Titizlik…

Çocukluğumda, minareye çıkıp ezan okumaya bayılırdık. Yaşlılar minareye çıkamadıkları için, çokça çocukların çıkıp minareden ezan okumalarına ses çıkarmazlar, bir bakıma hoşlanırlardı. O zamanlar hoparlör de yoktu. Minarenin şerefesine çıkar, elimizi kulağımıza koyar, okurduk:
— Tanrı uludur. Tanrı uludur...
Erken gelen ezanı okurdu. Bir gün, Abdullah Efendi’nin Mehmet, erkenden kalkıp camiye gelmiş, kimsecikler yok. “Eh, ezan okunacak ki, gelecekler” diye düşünmüş... Ezan okumak, namaza çağrı değil mi?
Mehmet, caminin yanındaki çeşmede abdestini alıp, fırlamış minareye. Ezanı bir güzel okumaya başlamış. Yarılamış. Ancak, ortalık zifiri karanlık gibi. Caminin karşısındaki evde ikinci katta oturan ebe balkona çıkmış, örtülerini silkeliyormuş. Mehmet sormuş:
— Ebanım teyze saat kaç?
Ebe, Mehmet'in durumuna bakmış, gülmüş:
— Ezan okurken konuşulur mu, kerata! diye azarlamış...
Mehmet, duymazdan gelip sürdürmüş okumayı.
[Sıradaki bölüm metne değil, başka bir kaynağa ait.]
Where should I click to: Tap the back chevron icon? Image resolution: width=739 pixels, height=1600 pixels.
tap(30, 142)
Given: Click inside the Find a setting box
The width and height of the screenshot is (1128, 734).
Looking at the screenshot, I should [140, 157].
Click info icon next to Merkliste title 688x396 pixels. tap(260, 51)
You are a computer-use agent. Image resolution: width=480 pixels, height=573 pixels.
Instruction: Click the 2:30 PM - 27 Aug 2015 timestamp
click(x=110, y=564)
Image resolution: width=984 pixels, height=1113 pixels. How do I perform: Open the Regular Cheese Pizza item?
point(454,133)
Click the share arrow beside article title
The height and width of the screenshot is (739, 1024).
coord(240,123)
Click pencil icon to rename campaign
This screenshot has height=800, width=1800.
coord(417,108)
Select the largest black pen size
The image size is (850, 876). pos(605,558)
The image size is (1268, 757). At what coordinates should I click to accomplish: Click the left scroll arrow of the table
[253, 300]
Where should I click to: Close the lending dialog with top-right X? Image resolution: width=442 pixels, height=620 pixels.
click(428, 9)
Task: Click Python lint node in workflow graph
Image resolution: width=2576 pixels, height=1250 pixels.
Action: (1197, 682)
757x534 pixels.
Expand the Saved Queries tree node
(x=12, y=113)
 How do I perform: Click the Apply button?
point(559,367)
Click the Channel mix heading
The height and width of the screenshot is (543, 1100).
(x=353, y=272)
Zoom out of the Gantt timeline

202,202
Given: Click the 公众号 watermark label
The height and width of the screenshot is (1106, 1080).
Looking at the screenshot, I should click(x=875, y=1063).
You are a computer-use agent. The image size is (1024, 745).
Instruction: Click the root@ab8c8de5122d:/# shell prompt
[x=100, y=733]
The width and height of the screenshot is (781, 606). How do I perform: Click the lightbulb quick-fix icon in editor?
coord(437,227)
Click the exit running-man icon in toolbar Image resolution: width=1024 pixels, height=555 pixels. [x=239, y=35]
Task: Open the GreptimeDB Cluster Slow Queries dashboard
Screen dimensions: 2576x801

— Tanrı uludur, Tanrı uludur...
Meğer Mehmet, namaz saatinden çoook önce başlamış, ezana...
Halk dilinde bir söz vardır:
— Tehlikeden uzak, minarenin altından çabuk geç derler.
İş yapmayan insana da:
— Minare gölgesi gibi ne duruyorsun? denir.
Diyanet, İşleri Başkanı Tayyar Altıkulaç’ın titizliğini bilirim. Bir “Ankara Notları”nda, Hac'da sıkıntı çeken bir vatandaşın mektubunu yayınlar yayınlamaz, açıklamayı göndermişti. Titizdir.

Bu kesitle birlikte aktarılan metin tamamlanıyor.